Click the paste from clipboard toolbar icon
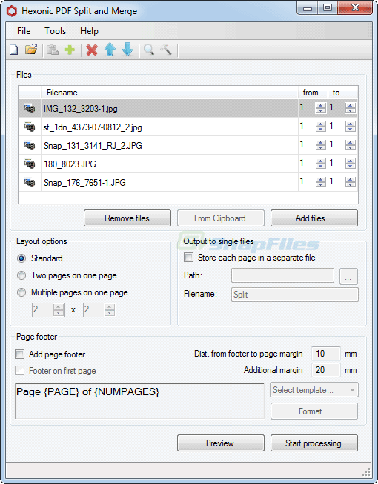The height and width of the screenshot is (484, 378). (53, 50)
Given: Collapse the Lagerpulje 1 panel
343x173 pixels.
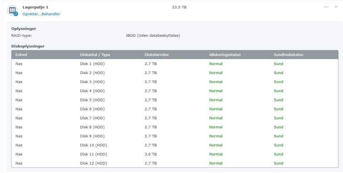Looking at the screenshot, I should click(x=336, y=7).
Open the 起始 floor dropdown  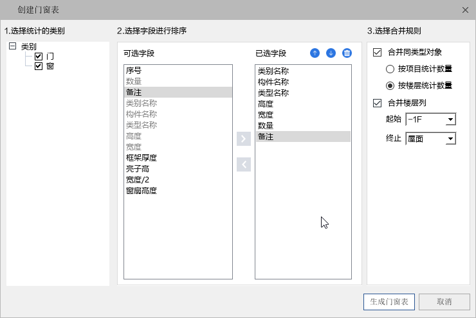(x=431, y=119)
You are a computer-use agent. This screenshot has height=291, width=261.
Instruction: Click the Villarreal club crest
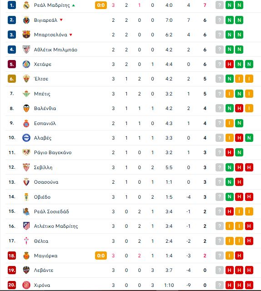[26, 20]
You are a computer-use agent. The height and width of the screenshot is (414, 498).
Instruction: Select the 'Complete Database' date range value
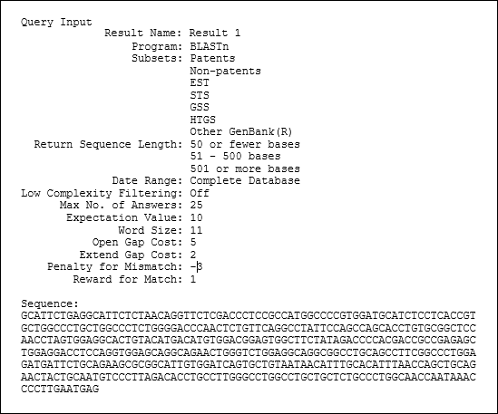click(x=245, y=180)
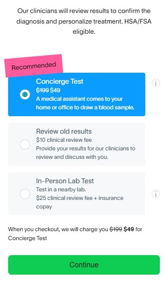Click the bold $49 in checkout summary
Viewport: 168px width, 299px height.
[129, 229]
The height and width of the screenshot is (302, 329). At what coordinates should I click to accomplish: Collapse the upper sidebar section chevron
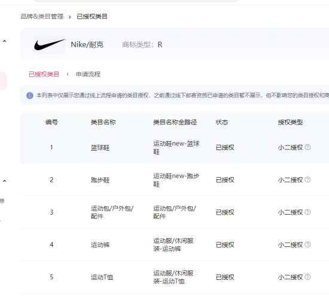point(4,41)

-----

** What you need to do **
Starting with the line that contains "Instruction: Click the Villarreal club crest", print every remaining line of the records above, exactly as it stands. Do not print the pictures.

** Solution **
Instruction: Click the Villarreal club crest
[26, 20]
You are a computer-use agent. The height and width of the screenshot is (414, 498).
Instruction: Select the 'Complete Database' date range value
click(x=245, y=180)
Click the bold $49 in checkout summary
Viewport: 168px width, 299px height.
[129, 229]
The height and width of the screenshot is (302, 329). At what coordinates should I click to accomplish: Collapse the upper sidebar section chevron
point(4,41)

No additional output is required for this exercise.